The Case for Four
Yesterday, my friend, mentor and colleague, Jeff Bussgang wrote a post questioning the validity of a 4 year vesting cycle for startup founders. On behalf of all the founders out there, I'm going to disagree. His argument: startup exits how happen at a slower pace than in the 90s. Then, 4 year vesting made sense, because that often coincided with an exit. Today, Jeff argues, the average exit happens in 6 - 8 years, so he argues for our industry to change its ways and move up from 4 to 6 or 8 years?
My argument: all founders need to kick ass in the first 4 year. The best ones you need for longer, so you're going to have to step up and make it more interesting.
Zero to 60
First of all, founders universally serve only one purpose: the take the company from Zero to 60. While some founders end up being great long-term managers (I'll talk about these folks below) the skill that all founders have to have in common is taking a company from idea to operating and scaling.
With that as a baseline, a four year vesting cycle makes sense, because four years is about the time needed between inception and knowing whether or not you have a win, lose, or draw of a company.
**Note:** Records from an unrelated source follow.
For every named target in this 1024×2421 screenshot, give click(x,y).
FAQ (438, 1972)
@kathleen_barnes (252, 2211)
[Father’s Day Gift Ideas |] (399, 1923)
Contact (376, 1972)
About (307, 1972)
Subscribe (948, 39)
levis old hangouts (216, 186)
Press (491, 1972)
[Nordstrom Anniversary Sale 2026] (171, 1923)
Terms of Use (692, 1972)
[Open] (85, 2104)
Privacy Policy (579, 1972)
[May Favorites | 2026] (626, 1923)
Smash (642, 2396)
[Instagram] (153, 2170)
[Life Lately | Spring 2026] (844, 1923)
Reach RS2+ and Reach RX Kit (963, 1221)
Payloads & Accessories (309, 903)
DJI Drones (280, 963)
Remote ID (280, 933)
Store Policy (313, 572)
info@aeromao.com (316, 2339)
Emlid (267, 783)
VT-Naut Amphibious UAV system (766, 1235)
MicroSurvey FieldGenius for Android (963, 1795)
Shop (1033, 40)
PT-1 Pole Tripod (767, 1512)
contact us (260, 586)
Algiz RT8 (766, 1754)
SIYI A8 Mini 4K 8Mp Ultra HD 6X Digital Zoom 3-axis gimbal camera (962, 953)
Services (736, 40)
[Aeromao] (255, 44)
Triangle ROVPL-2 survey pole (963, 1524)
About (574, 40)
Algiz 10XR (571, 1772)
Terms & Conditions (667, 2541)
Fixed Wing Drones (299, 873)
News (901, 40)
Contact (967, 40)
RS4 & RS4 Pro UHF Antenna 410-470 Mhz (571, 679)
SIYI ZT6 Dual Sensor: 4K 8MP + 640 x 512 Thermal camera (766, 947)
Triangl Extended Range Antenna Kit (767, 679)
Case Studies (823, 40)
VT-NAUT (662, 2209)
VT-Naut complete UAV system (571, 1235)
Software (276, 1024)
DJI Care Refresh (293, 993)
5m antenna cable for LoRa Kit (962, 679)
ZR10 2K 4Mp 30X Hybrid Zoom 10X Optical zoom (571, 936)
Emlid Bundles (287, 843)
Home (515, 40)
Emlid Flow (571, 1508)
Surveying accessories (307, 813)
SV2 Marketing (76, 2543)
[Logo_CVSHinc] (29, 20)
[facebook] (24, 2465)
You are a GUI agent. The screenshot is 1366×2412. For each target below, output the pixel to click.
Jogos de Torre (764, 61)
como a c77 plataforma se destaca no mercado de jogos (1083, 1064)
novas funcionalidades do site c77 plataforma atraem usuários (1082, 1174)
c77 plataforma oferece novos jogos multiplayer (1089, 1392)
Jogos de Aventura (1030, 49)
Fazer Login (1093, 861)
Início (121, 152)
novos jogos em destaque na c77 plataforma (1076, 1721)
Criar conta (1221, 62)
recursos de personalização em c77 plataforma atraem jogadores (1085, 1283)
Beyond that, most (web/tech) companies are executing on a vision which could never be longer than four years away. If you're Shai Agassi and a founder of Better Place, maybe your visionary horizon has to be longer than four years, but any web/tech entrepreneur worth funding has better be executing on a max-four year visionary horizon (even if he or she has views about how the looks 6 or 10 years out). The consumer landscape they see before them is shifting rapidly, and the best entrepreneurs see and execute on what's 1, 2 -- maybe 4 -- years ahead. But not 6 or 8.
Keeping Us Around
So, let's say you've stumbled upon a Steve Jobs or a Jeff Bezos. You've just funded a company with both a pioneering visionary for the first 4 years, and he or she also turns out to be an an innovative manager for the next 4, or more years. Lucky you, Mr. & Mrs. VC. :-)
So, you want to keep your visionary AND expert-manager founder around for the long-haul? You're now going to have to make things more interesting than that stock we just accrued after 4 brutally tiresome years.
In this case, all companies turn to increasing the founder's (now quite diluted) equity pool with stock options, many start to pay the founder more market-rate salaries, and increasingly more Boards now allow the founders to sell-off part of their equity pool, so they can pay back loans, buy a house, maybe take a vacation -- all while still plowing ahead, giving the company their incredible and continuing vision and managerial skills.
When you, the investors, handed us a term sheet 4 years ago and asked to invest in our company, you signed up for us taking our company from Zero to 60. I think that if the VC community wants to change that initial vesting cycle, we should also rethink how much of the company founders will actually end up with after locking up their lives for 6 or 8 years, and perhaps readdress startup valuations and options programs.